→ Tâches demandées:
**A)** Dans le texte biographique sur la batteuse Sun-Mi Hong, relevez tous les adjectifs qui décrivent l'endroit où elle prend sa première leçon.
**B)** Prolongez, s'il vous plaît, le texte biographique sur la batteuse Sun-Mi Hong à partir de sa dernière phrase.

→ Source:
────────────────

Sun Mi-Hong
Née en 1990 en Corée du Sud dans une famille de petits commerçants, Sun-Mi Hong découvre la batterie par hasard, à 12 ans, dans l’église protestante où elle vient chanter toutes les semaines avec sa mère. C’est un coup de foudre. La jeune fille « tombe amoureuse du son de la batterie, de cette énorme vibration ». À partir de ce jour-là, jouer de la batterie devient une obsession. À l’église, elle se cache dans un coin pour observer le musicien — « je ne connaissais même pas le nom de l’instrument ! » — et demande à ses parents d’y être initiée. « Je jouais déjà du piano, mais ils ne m’ont pas laissée essayer la batterie, jugeant que ce n’était pas un instrument féminin. »
Devant ce refus, elle devient « de plus en plus mordue. Je prenais tout ce que je trouvais dans la cuisine pour me fabriquer mon propre set, des casseroles, des baguettes, et j’imitais le jeu du batteur de l’église ». Au bout de cinq ans, voyant que son engouement ne faiblit pas, ils finissent par céder et la laissent prendre une leçon d’une heure avec un professeur particulier. L’endroit est petit, sombre, enfumé. Le professeur vient du métal. « J’étais si heureuse ! » Elle reste dans le studio 4 heures de plus pour pratiquer seule. « Je tremblais de partout tellement j’avais joué longtemps, mes muscles n’étaient pas habitués. »

────────────────

→ Données fournies:
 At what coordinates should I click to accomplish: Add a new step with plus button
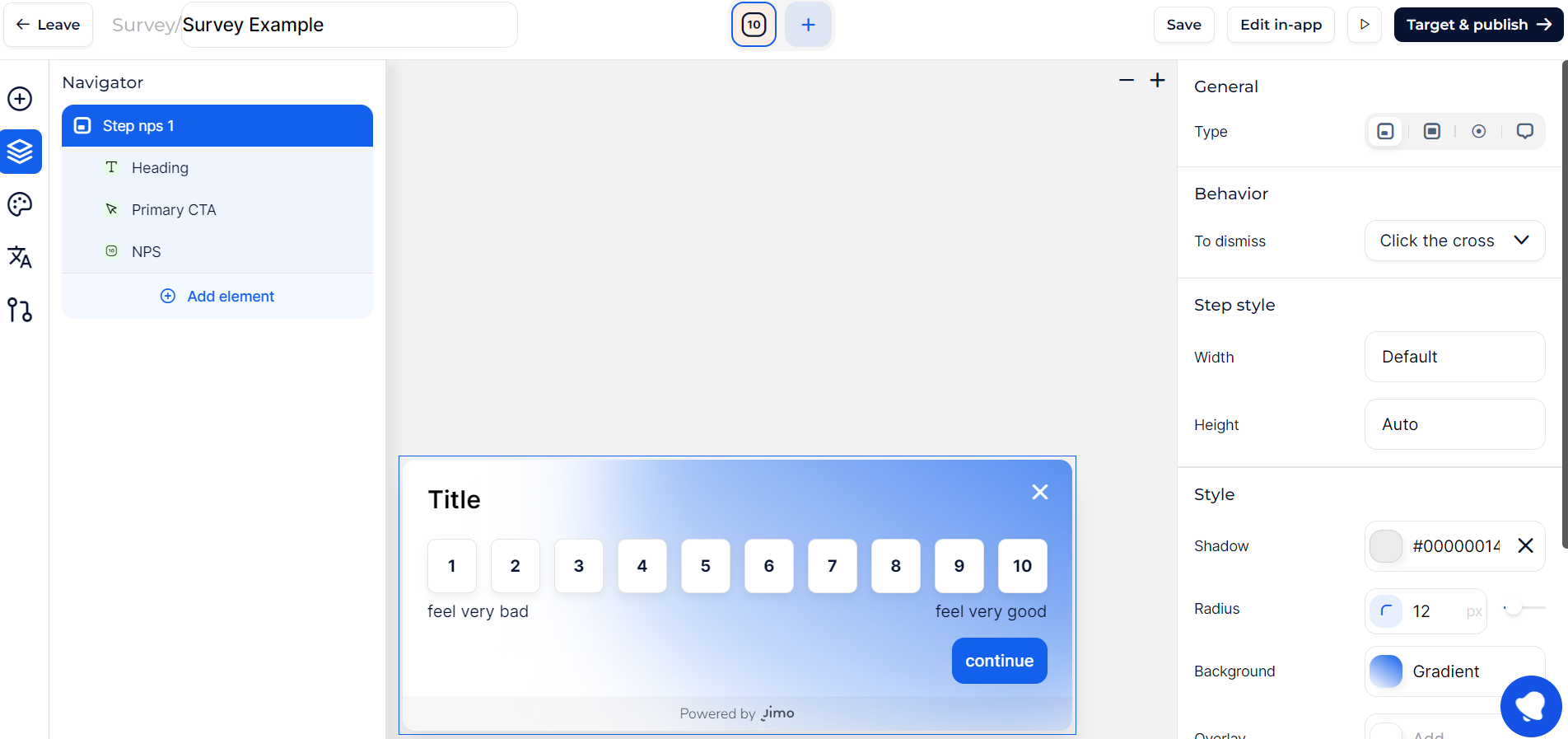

────────────────

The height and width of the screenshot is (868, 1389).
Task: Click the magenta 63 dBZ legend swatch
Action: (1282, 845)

────────────────

→ Résultats des tâches:
**A)** petit, sombre, enfumé

**B)**
Elle étudie 6 mois avec lui, puis commence à s’entraîner pour le conservatoire. Son père lui construit un studio de répétition, et en échange lui fait promettre d’intégrer l’établissement dès l’année suivante. Pendant deux ans, elle joue 8 à 10h par jour. « Du lycée, j’allais au studio, je travaillais jusqu’à 4h du matin environ, je dormais là, et je repartais directement en cours le lendemain matin. » Épuisée, elle dort en classe, mais le travail paie, et elle entre au conservatoire.
« Au final, je n’y suis restée qu’un an ! », confie-t-elle en riant. « On étudiait de la pop, de la variété. Pour moi, tout était nouveau, car, en grandissant, je n’avais écouté que de la musique religieuse. J’avais beaucoup de retard à rattraper par rapport aux autres. Mais j’étais frustrée par ce que j’apprenais, je trouvais que je manquais de liberté. C’est comme ça que mes profs m’ont conseillée de faire du jazz. »
Sauf que le conservatoire n’enseigne pas le jazz, et qu’il est extrêmement difficile pour une femme de faire son trou comme musicienne, et particulièrement comme batteuse, en Corée. Elle doit également faire face à toutes sortes de comportements abusifs de la part des hommes. Sun-Mi Hong cherche alors où elle pourrait apprendre le jazz, et candidate au conservatoire d’Amsterdam, à l’autre bout du monde. Elle n’y a jamais mis les pieds, mais il y a une grosse émigration coréenne aux Pays-Bas, alors pourquoi pas. Le jour de l’audition, elle ne parle ni anglais ni néerlandais, et c’est une amie qui doit lui traduire le verdict : elle est prise.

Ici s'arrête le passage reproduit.